Trump U.!

Trump U.!

[A paid advertisement]

Just when you thought, if you listened to the GOP convention speeches, that America was going right down the toilet, good news reached your shores. Trump U. is coming to Camano. That’s right, quality education, good jobs, reinvigorated economy, all coming to mobile trailers near you. At least until the brick and mortar classrooms and lecture halls are completed. Rest assured, the light at the end of America’s dark tunnel is up ahead and it’s an LED. This is no mail order degree mill, this is Donald J. Trump University.

Soon you’ll be receiving four color, six page glossy brochures advertising the vast array of degrees that will be available at T.U., taught by PhD’s who themselves graduated summa cum loud at the prestigious University, for not much more tuition than a student would pay to go to Harvard. And! If you act now, they’ll give you, not one, but two additional degrees in the subject of your choosing. Just add shipping and handling. For you veterans the government will subsidize the cost of this education. Thank you for your service!
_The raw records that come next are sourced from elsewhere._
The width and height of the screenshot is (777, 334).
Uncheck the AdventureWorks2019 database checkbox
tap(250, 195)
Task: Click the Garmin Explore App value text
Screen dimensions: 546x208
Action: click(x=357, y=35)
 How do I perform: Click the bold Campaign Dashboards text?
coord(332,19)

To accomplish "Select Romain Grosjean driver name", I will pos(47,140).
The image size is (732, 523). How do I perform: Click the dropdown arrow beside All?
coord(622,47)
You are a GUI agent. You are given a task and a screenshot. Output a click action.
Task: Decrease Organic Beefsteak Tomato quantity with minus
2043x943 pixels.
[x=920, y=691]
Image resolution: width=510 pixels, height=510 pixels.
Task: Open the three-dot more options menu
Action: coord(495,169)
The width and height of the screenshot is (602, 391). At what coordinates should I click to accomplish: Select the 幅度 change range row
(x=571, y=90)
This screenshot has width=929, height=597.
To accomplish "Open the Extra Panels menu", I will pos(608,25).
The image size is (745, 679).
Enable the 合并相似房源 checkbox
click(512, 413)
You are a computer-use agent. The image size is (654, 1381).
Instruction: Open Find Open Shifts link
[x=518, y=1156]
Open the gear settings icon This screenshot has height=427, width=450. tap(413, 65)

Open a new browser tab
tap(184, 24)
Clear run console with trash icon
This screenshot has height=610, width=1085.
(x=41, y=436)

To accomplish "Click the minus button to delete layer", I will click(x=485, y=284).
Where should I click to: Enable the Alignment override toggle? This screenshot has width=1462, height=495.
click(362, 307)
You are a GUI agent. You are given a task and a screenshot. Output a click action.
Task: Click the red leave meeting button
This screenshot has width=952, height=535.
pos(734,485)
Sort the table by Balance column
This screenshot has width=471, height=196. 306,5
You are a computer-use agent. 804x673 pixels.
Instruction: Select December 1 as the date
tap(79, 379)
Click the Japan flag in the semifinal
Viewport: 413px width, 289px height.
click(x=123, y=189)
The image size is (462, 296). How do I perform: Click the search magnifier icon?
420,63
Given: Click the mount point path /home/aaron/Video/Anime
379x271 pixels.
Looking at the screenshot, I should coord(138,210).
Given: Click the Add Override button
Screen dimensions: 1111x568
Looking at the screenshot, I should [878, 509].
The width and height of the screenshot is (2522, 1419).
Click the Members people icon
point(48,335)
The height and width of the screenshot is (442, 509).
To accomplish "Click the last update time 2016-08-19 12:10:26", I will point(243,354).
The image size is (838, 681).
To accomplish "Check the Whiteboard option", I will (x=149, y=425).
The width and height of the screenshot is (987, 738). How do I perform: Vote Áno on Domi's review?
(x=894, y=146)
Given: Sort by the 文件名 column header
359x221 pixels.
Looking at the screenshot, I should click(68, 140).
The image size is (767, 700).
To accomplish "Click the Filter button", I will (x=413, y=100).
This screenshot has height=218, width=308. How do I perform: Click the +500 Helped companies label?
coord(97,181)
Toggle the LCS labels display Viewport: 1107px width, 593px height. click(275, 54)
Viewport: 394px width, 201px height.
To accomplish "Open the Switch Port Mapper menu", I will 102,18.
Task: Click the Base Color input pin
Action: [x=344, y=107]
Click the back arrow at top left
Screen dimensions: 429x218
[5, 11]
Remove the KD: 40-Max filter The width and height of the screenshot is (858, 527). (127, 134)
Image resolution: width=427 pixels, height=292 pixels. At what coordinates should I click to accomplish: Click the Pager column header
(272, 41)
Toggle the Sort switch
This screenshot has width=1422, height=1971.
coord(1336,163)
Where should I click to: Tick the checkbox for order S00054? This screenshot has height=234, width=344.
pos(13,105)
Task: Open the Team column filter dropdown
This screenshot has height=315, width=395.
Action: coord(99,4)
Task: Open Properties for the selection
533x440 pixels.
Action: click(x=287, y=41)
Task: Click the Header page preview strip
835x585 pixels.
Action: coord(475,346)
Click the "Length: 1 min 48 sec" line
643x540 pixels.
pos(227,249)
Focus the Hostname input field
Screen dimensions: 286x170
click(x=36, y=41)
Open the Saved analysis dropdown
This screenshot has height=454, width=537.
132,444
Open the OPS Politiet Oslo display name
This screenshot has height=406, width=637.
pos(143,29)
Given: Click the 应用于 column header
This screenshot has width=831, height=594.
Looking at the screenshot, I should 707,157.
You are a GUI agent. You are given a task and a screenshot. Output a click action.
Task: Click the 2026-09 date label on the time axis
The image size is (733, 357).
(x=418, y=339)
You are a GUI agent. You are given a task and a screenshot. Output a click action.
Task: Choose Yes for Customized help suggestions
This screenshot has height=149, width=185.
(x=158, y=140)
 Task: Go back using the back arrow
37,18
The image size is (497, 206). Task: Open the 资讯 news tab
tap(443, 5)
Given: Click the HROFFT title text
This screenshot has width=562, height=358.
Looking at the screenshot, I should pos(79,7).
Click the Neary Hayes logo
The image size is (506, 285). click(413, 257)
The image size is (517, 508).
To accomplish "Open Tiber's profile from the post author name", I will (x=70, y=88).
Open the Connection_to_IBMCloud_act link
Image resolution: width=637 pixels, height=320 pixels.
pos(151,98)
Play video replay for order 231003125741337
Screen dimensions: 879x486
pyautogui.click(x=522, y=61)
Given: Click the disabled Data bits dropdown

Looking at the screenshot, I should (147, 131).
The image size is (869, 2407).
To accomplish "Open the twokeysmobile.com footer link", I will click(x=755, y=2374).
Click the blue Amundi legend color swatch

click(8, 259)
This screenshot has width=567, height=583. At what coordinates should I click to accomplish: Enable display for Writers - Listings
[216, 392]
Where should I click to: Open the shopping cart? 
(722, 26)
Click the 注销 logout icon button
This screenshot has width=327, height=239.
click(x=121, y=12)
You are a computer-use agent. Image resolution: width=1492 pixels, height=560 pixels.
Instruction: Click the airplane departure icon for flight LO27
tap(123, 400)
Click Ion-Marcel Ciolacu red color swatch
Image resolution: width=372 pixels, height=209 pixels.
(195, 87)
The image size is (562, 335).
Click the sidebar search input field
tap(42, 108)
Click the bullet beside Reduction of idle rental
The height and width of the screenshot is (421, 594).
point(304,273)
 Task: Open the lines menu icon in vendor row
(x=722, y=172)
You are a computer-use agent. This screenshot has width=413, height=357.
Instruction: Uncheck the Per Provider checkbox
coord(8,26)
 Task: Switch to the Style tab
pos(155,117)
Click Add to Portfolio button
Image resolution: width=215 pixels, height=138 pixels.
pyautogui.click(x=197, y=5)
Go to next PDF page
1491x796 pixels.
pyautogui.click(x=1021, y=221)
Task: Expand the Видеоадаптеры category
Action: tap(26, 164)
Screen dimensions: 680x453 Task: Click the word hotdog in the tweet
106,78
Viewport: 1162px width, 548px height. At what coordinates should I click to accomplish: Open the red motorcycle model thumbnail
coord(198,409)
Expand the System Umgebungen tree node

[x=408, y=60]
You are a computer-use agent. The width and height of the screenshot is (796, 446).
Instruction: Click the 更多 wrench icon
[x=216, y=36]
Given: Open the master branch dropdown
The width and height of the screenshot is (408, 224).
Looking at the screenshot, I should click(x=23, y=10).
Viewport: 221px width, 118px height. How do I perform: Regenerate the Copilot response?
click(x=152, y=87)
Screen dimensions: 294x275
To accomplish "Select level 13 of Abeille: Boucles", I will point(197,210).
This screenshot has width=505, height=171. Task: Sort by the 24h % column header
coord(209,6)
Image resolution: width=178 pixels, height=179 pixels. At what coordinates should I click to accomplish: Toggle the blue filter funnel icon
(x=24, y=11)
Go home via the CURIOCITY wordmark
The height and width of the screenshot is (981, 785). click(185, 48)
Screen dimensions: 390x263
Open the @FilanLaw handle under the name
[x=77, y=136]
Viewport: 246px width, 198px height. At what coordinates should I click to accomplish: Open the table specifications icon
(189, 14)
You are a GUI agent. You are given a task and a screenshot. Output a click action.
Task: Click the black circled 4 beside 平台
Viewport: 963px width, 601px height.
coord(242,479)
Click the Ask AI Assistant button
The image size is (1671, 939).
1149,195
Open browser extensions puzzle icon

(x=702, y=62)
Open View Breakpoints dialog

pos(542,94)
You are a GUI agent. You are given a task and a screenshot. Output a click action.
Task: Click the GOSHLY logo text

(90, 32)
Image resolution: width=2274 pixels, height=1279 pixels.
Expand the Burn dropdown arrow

Problem with diplomas from high school? Not a problem at Trump University! You won’t even need a G.E.D. Dropouts are welcome at the U and their mentoring program will help you earn your degrees in no time flat, almost literally. And isn’t it refreshing to know, in these recessionary years, that in a matter of only a few seminars, you too will join the entrepreneurial elite. Apply now for our fall registration. The future beckons. The future is you. Don’t delay. Education was never so easy.